Via Lewandowsky

Description

No description

Biography

Via Lewandowsky geb. 1963 in Dresden

1982 – 1987 Hochschule für Bildende Künste Dresdenr 1985 – 1989 veranstaltete er dort mit der Avantgardegruppe der Autoperforationsartisten subversive Performances, die den offiziellen Kunstbetrieb der DDR unterliefen. 1989 verließ er kurz vor der Wende die DDR und ging nach Berlin. Er reist viel und hatte diverse längere Aufenthalte im Ausland u. a. in New York, in Rom, in Peking und in Kanada. Er lebt in Berlin.

Lewandowsky arbeitet mit wechselnden künstlerischen Medien. Am bekanntesten sind seine skulptural-installativen Arbeiten und seine Ausstellungsszenografien mit architektonischen Einflüssen (z. B. „Gehirn und Denken: Kosmos im Kopf“, Deutsches Hygiene Museum Dresden, 2000). Bereits seit den 1990er Jahren integriert er immer wieder Soundartelemente in sein Werk, dieser klangkünstlerische Aspekt bekommt in den späteren Arbeiten, oft in Kombination mit performativen Anleihen, zunehmend mehr Gewicht.

Lewandowskys Fokus ist nicht auf eine festgelegte künstlerische Form gerichtet, sondern auf eine inhaltliche Basis, die die Diversität der optischen Erscheinung der Werke bündelt. So lassen sich Leitmotive herauskristallisieren, die seine Arbeiten prägen. Das Missverständnis als Scheitern von Kommunikation, als Dekonstruktion und Umformung von Sinn ist eines davon, das Prozesshafte ein weiteres.

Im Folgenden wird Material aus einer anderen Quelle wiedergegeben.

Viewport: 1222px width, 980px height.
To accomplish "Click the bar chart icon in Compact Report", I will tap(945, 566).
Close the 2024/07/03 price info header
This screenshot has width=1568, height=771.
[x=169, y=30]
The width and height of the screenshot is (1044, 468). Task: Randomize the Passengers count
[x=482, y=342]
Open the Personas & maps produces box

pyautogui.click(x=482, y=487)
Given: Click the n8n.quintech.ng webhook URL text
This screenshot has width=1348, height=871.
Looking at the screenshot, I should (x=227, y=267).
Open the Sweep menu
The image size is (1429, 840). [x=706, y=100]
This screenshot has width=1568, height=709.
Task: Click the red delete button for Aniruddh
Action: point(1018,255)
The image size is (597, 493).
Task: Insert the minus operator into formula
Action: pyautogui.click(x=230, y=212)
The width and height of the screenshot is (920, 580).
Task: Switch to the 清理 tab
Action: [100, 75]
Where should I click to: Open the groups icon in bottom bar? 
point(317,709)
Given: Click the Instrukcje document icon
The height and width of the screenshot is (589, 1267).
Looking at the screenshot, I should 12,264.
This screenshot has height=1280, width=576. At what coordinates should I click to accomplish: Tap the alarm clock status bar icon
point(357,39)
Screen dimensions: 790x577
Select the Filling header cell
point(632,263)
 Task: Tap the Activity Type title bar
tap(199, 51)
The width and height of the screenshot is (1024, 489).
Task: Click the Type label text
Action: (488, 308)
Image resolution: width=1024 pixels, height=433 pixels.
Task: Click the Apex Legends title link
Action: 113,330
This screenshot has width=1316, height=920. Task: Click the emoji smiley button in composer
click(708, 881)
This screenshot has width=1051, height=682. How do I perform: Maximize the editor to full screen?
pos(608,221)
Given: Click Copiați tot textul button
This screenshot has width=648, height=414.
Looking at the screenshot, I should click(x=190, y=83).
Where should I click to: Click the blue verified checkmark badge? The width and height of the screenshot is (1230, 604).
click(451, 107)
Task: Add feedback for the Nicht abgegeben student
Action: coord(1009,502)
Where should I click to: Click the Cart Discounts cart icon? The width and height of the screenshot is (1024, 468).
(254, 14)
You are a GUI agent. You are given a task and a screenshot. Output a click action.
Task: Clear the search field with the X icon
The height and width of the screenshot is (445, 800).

Der Künstler sucht nicht nach dem abgeschlossenen, dem Ende, nicht nach der vollständigen Destruktion, sondern nach dem konstruktiven Moment innerhalb eines (Zerstörungs)prozesses. Dies gilt insbesondere für die Satire und das Anti-Pathos in Lewandowskys Werken, die nicht despektierlich sein wollen, sondern dem Ausgangsgegenstand mit Be- und Verwunderung begegnen[.

Seine Arbeits- sowie die Wirkungsweise der künstlerischen Ergebnisse sind meist von Gegensätzen gekennzeichnet. Gesteuerte, inszenatorische und dauerhaft erscheinende Elemente bergen den Einbruch des Spontanen, Unerwarteten, Augenblicklichen und damit auch des Lebendigen in sich. Humoristische leicht wirkende Arbeiten enthalten auf den zweiten Blick grausame, brutale Momente, die dem Betrachter das Lachen gefrieren lassen.